LONDON (AFP) – Britain’s Labour government said that university tuition fees in England would be raised for the first time in eight years, as higher education institutions grapple with yawning financial deficits.

The 3.1 per cent rise comes as university leaders blame a crackdown on immigration for restricting international student numbers that were already hit by the United Kingdom’s (UK) departure from the European Union (EU).

Education Secretary Bridget Phillipson said a cap on tuition fees for domestic undergraduate students attending English universities would increase by GBP285 in August 2025 to GBP9,535 (USD12,350).

The cap has been set at GBP9,250 since 2017.

The amount available in so-called maintenance loans, which help students with general living costs, will also rise by 3.1 per cent.

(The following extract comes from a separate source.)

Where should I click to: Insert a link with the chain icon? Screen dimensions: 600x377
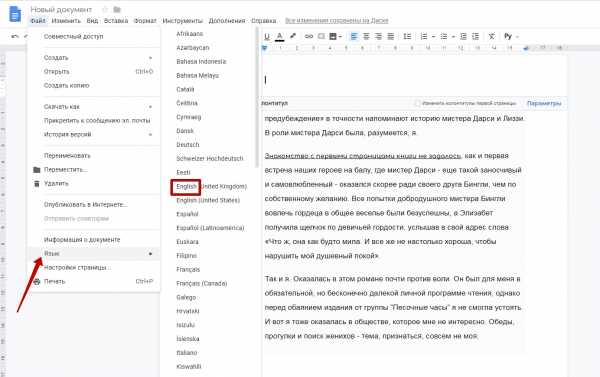click(x=309, y=36)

Phillipson said the new government, elected in July, was taking “the tough decisions to restore stability to higher education”.

Britain’s Secretary of State for Education and Minister for Women Bridget Phillipson. PHOTO: AP

Labour has blamed the conservative Tory party for leaving it a dire inheritance across various sectors including the economy, health service and prisons.

Last week the centre-left party announced tax hikes to raise GBP40 billion in its first budget in almost 15 years.

University tuition fees were first introduced in Britain by former prime minister Tony Blair’s Labour government in the late 1990s.

In 2012, the Conservatives tripled the maximum that universities could charge to GBP9,000. It then kept the cap at GBP9,250 for seven years, despite soaring inflation.

Labour’s new Prime Minister Keir Starmer had pledged to scrap tuition fees when he ran for the party leadership in 2020.

The devolved administrations in Scotland, Wales and Northern Ireland have policy-making powers over education and set their own tuition rates.

Universities UK (UUK), which represents 141 British higher education institutions, welcomed the increase as “the right thing to do”.

“Thriving universities are essential to a thriving UK,” UUK Chief Executive Vivienne Stern said in a statement.

She called the nearly decade-long freeze in fees “completely unsustainable for both students and universities”.